Is this behavior by design or there was some bugs? Thanks!
environment:
Fedora Silverblue 39
linux kernel 6.6.13-200.fc39.x86_64
oneapi-basekit 2024.0
oneapi-level-zero 1.15.8-1.fc39.x86_64
Please file bug against the L0 backend which you're using. Intel one is here: https://github.com/intel/compute-runtime/
And list which GPU kernel module you're using (upstream i915, i915 backport, Xe), as access rights are arbitrated by your kernel, not by user-space driver.
Upstream kernel documentation does not mention memory info being root-only: https://docs.kernel.org/gpu/driver-uapi.html#c.drm_i915_query_memory_regions
But kernel requires PERFMON capability for accessing some of the metrics. I don't think it should be needed for memory, but you could try whether that's enough instead of needing full root.
Are you doing this testing directly on host, or within a container (in which case UID mapping could be a problem)?

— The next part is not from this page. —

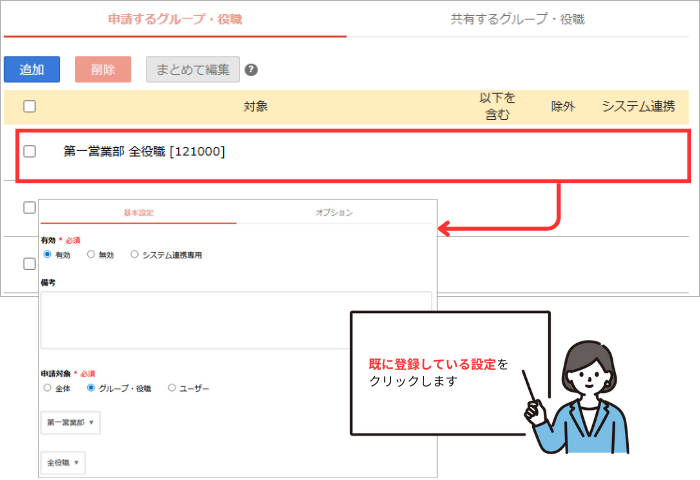Select 全体 as application target

tap(47, 387)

Are you doing this testing directly on host, or within a container (in which case UID mapping could be a problem)?
This happens both on the host and in a container.
But kernel requires PERFMON capability for accessing some of the metrics. I don't think it should be needed for memory, but you could try whether that's enough instead of needing full root.

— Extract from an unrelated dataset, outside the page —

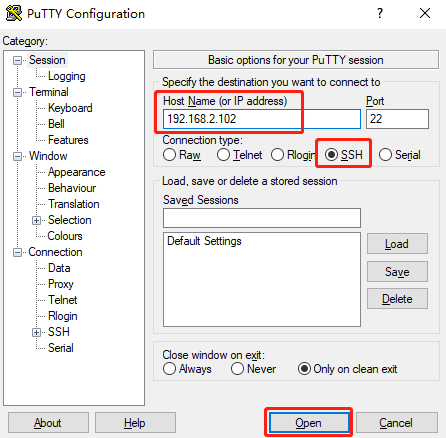Open Colours settings in tree
Screen dimensions: 446x438
pos(65,236)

After setcap "cap_perfmon=ep" xpu-smi
, it can report memory info correctly under non-root user.
Upstream kernel documentation does not mention memory info being root-only: https://docs.kernel.org/gpu/driver-uapi.html#c.drm_i915_query_memory_regions
Interesting, I found this in the link you posted:
in struct drm_i915_memory_region_info
:
unallocated_size
Estimate of memory remaining
Requires CAP_PERFMON or CAP_SYS_ADMIN to get reliable accounting. Without this (or if this is an older kernel) the value here will always equal the probed_size. Note this is only currently tracked for I915_MEMORY_CLASS_DEVICE regions (for other types the value here will always equal the probed_size).
It matches my observations perfectly. So it is actually by design. Thanks for your help!
Note on PERFMON
capability use in containers... While about any kernel version in supported distro versions is new enough to support it, some (enterprise) setups may still run so old Docker version that it does not have support for it, only for the older (and much wider) SYS_ADMIN
capability.